## TASK REQUIREMENTS
Reproduce the film review from "The Hunger Games: Mockingjay Part 2 makes" to "please take note.", word for word.

## PROVIDED TEXT

>>>>>

THE HUNGER GAMES: MOCKINGJAY PART 2 OF WHAT COULD HAVE JUST BEEN ONE MOVIE

The Hunger Games: Mockingjay Part 2 makes a very compelling argument that there should only ever had been The Hunger Games: Mockingjay made as much as Part 1 made the same argument. Fans of the book should enjoy seeing this world realised on the screen with a fourth film and breathe a sigh of relief that the ending was not compromised for the masses. However for the rest of us Mockingjay’s split was an indulgence engineered to stretch revenue at the cost of narrative economy.  Hollywood please take note.

This is not to say it’s a bad film by itself. Katniss Everdeen (Jennifer Lawrence) returns, last seen having been attacked by her former fiancé Peeta (Josh Hutcherson) after they were finally reunited at the end of Part One. Part Two immediately picks up from there with no refresher to the world or current developments, the casual filmgoer may struggle to understand some of the personal stakes here if they can’t recall characters and their backstories. For instance Finnick a past Hunger Games Victor gets married here to his love from a previous film but I needed Wikipedia to remind me of their history together. The Wikipedia page made me care more about their wedding more than the film did and that’s a problem.

I did better remembering the world of rich and poor Districts and where we were in the war. Katniss a propaganda tool for the rebellion is eager to go after President Snow (Donald Sutherland never better) who rules The Capitol.  So after Finnick’s wedding (like all weddings a useful narrative tool for getting all characters into a room for introductions or farewells) she stows away on a transport jet to go to the frontlines. President Coin (Julianne Moore), leader of the Rebellion, has other plans for her though to be included in a squad that shoots propaganda shorts behind the troops while taking out booby-traps. There is a lot of neat political and social commentary in this series. Katniss a heroine who came to attention by surviving with skill and courage in a deadly gladiatorial game is now being utilised in a war to inspire but not to lead or fight. Jena Malone as former Victor Johanna Mason at one point mocks her even after being shot because she had to be wearing a bullet proof vest due to her value to the cause.

<<<<<

Saved data entries:
>>>>>

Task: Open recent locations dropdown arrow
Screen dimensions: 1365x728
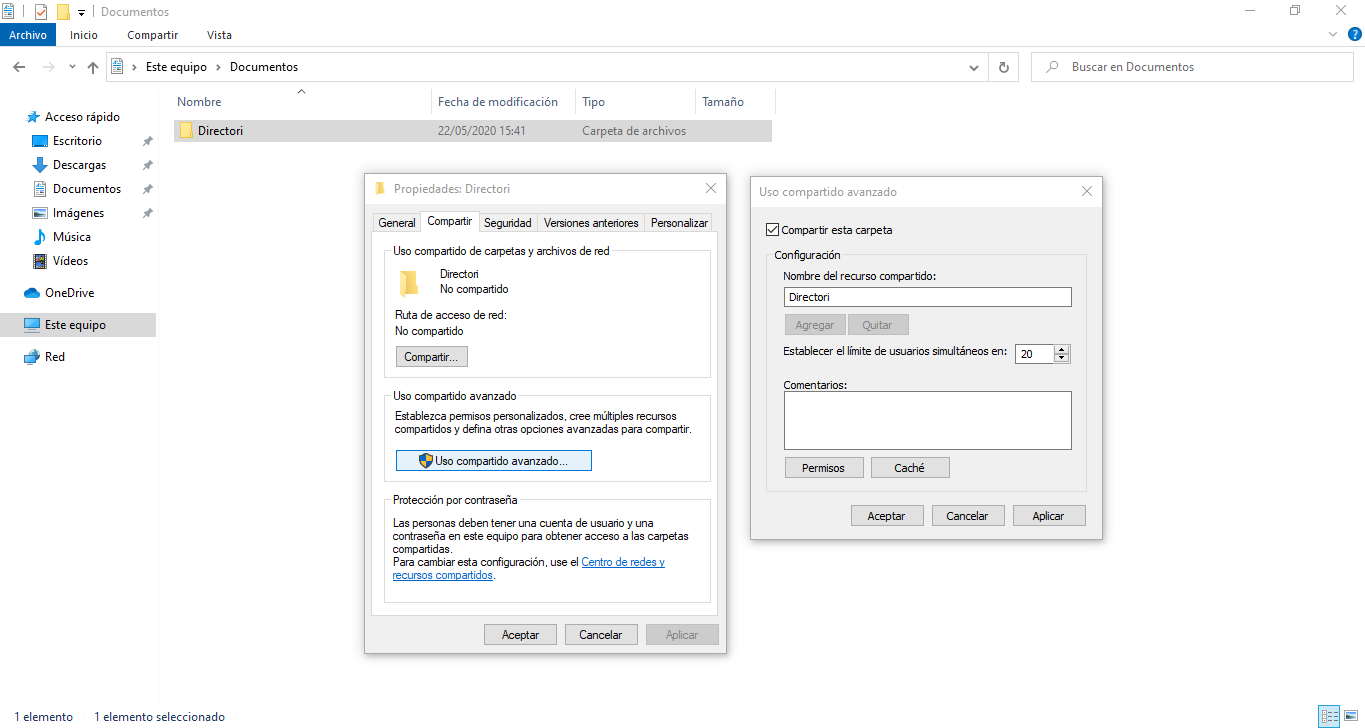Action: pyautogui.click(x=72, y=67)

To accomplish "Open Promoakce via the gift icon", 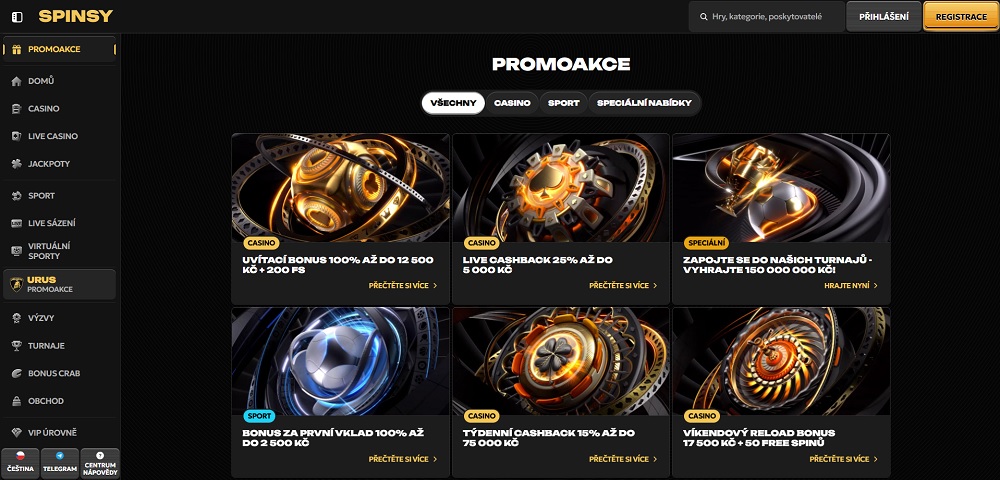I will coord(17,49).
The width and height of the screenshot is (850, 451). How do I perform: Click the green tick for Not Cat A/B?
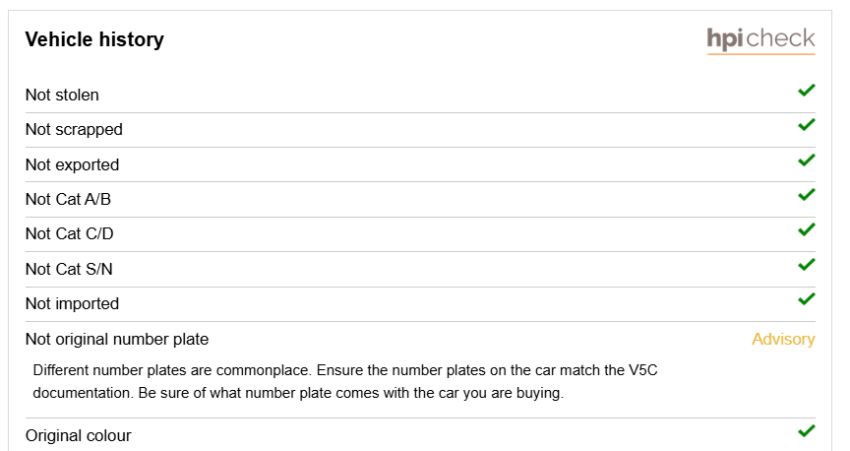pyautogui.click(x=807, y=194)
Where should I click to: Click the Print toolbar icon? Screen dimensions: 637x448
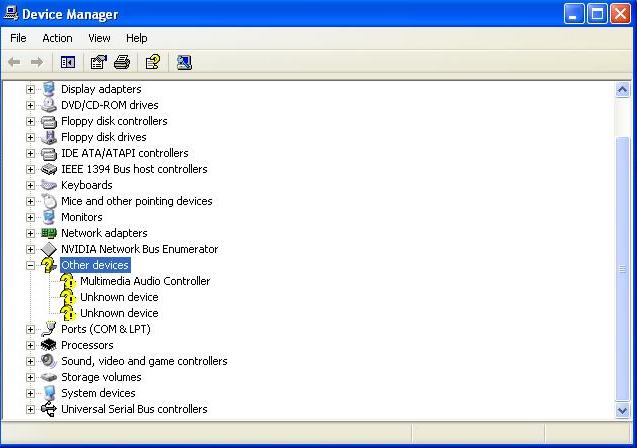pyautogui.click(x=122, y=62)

<<<<<

## REPLY
The Hunger Games: Mockingjay Part 2 makes a very compelling argument that there should only ever had been The Hunger Games: Mockingjay made as much as Part 1 made the same argument. Fans of the book should enjoy seeing this world realised on the screen with a fourth film and breathe a sigh of relief that the ending was not compromised for the masses. However for the rest of us Mockingjay’s split was an indulgence engineered to stretch revenue at the cost of narrative economy.  Hollywood please take note.